ONAP enables product- or service-independent capabilities for design, deployment and operation, in accordance with the following foundational principles:

  1. Ability to dynamically introduce full service lifecycle orchestration (design, provisioning and operation) and service API for new services and technologies without the need for new platform software releases or without affecting operations for the existing services
  2. Carrier-grade scalability including horizontal scaling (linear scale-out) and distribution to support large number of services and large networks
  3. Metadata-driven and policy-driven architecture to ensure flexible and automated ways in which capabilities are used and delivered
  4. The architecture shall enable sourcing best-in-class components
  5. Common capabilities are ‘developed’ once and ‘used’ many times
  6. Core capabilities shall support many diverse services and infrastructures
  7. The architecture shall support elastic scaling as needs grow or shrink

Functional overview of ONAP

The following guidelines show the main ONAP activities in a chronological order, presenting ONAP’s functional structure:

1. Service design - ONAP supports Service Design operations, using the TOSCA approach. These service design activities are built up of the following subtasks:

  1. Planning VNF onboarding – checking which VNFs will be necessary for the required environment and features
  2. Creating resources, composing services
  3. Distributing services - Distributing services constitutes of 2 subtasks:
  • TOSCA C-SAR package is stored in the Catalog
  • new service notification is published
  1. Service orchestration and deployment
  1. Defining which VNFs are necessary for the service
  2. Defining orchestration steps
  3. Selecting valid cloud region
  4. Service orchestration calling cloud APIs to deploy VNFs
  • The onboarding and instantiation of VNFs in ONAP is represented via the example of onboarding and instantiating a virtual network function (VNF), the virtual Firewall (vFirewall). Following the guidelines and steps of this example, any other VNF can be similarly onboarded and instantiated to ONAP. See virtual Firewall Onboarding and Instantiating examples.
  1. Controllers applying configuration on VNFs
  1. Service operations
  1. Closed Loop design and deployment
  2. Collecting and evaluating event data

Benefits of ONAP

Open Network Automation Platform provides the following benefits:

  • common automation platform, which enables common management of services and connectivity, while the applications run separately
  • a unified operating framework for vendor-agnostic, policy-driven service design, implementation, analytics and lifecycle management for large-scale workloads and services
  • orchestration for both virtual and physical network functions
  • ONAP offers Service or VNF Configuration capability, in contrast to other open-source orchestration platforms
  • the model-driven approach enables ONAP to support services, that are using different VNFs, as a common service block
  • service modelling enables operators to use the same deployment and management mechanisms, beside also using the same platform

ONAP Release information

ONAP is enhanced with numerous features from release to release. Each release is named after a city.
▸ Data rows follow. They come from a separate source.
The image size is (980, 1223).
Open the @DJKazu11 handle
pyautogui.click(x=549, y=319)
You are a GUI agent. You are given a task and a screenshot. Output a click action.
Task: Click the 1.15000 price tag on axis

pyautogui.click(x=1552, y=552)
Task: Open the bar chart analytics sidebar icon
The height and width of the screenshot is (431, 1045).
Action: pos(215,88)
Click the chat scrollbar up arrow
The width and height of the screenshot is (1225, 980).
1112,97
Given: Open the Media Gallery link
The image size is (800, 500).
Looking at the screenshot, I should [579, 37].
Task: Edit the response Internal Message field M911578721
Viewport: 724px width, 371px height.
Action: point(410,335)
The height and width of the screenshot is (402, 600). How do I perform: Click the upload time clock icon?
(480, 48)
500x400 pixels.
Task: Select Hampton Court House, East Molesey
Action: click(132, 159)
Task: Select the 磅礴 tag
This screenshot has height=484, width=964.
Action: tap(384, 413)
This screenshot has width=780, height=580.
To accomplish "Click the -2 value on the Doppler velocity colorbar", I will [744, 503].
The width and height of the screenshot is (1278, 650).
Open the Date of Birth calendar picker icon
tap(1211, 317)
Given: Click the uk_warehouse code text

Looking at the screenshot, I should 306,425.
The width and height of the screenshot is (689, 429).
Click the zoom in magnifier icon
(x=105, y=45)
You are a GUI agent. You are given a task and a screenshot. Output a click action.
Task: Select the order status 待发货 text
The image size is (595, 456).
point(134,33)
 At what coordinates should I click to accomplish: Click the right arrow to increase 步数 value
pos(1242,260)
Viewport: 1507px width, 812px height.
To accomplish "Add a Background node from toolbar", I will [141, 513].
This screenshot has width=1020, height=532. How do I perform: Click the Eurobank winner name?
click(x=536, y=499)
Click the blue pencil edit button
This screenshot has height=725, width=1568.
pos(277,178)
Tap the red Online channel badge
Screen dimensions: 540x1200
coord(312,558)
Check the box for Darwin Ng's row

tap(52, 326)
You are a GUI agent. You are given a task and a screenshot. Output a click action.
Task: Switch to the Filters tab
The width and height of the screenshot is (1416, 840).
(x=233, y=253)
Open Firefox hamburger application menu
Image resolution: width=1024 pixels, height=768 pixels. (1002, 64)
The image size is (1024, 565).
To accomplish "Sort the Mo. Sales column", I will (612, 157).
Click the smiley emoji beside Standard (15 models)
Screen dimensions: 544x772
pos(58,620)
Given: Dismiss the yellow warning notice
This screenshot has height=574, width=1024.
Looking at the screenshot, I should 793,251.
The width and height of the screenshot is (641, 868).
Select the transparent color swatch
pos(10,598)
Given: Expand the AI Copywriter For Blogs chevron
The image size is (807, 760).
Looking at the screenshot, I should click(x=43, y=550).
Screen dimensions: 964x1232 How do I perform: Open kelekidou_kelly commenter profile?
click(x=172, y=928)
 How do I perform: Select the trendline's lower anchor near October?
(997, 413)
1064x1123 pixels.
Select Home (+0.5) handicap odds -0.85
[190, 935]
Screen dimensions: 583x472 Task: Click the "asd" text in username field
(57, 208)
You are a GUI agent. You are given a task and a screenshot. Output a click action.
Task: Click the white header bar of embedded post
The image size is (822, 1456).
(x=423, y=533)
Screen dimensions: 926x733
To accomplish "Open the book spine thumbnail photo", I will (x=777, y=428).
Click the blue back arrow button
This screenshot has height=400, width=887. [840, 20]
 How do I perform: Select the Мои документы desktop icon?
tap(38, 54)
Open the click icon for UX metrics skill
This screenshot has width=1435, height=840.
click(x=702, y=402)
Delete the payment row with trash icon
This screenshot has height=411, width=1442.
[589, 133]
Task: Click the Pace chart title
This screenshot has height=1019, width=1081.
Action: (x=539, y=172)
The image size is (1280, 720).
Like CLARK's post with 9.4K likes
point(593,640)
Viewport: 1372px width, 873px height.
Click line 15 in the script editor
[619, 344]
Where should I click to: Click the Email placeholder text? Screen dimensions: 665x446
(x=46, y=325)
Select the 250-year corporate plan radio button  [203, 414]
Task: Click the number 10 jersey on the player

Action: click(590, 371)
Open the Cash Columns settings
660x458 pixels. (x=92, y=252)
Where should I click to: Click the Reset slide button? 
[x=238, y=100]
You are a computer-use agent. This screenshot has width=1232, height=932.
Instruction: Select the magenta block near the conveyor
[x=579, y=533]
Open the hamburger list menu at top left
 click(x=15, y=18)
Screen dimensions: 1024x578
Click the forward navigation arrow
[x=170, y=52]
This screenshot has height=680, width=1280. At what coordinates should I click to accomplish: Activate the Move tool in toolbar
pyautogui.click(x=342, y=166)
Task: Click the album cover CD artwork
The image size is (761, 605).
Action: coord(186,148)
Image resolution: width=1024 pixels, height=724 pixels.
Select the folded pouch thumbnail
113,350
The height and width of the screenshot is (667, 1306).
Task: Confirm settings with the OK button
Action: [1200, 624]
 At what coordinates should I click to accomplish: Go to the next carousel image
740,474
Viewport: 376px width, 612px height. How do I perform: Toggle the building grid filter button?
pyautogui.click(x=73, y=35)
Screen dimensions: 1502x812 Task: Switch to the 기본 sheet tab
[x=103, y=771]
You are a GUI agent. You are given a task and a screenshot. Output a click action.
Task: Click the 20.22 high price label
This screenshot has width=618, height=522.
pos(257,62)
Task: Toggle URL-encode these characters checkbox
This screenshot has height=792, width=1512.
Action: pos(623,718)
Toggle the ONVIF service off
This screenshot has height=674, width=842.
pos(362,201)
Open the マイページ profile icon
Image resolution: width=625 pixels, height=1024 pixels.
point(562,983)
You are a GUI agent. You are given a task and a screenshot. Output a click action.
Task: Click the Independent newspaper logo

Release Name Release version Release Date Features delivered
Dublin 4.0.0 2019 Dublin Release Notes
Casablanca
  • 3.0.2
  • 3.0.1
  • 3.0.0
  • 31 January 2019
  • 30 November 2018
  • 15 April 2019
 
Beijing 2.0.0 7 June 2018  
Amsterdam 1.0.0 16 November 2017  

ONAP Blueprints and environments

ONAP is able to deploy and operate VNFs running OpenStack based Centralized Private Cloud Instances, as well as Mobile Edge Cloud instances. ONAP has been tested in the following network environments:

  • Voice Over LTE (VoLTE)
  • Customer Premise Equipment (CPE)
  • 5G
  • Cross Domain and Cross Layer VPN (CCVPN)
  • Broadband Service (BBS)

Licenses

Open Network Automation Platform (ONAP) is an open source project hosted by the Linux Foundation.

ONAP Source Code is licensed under the Apache Version 2 License. ONAP Documentation is licensed under the Creative Commons Attribution 4.0 International License.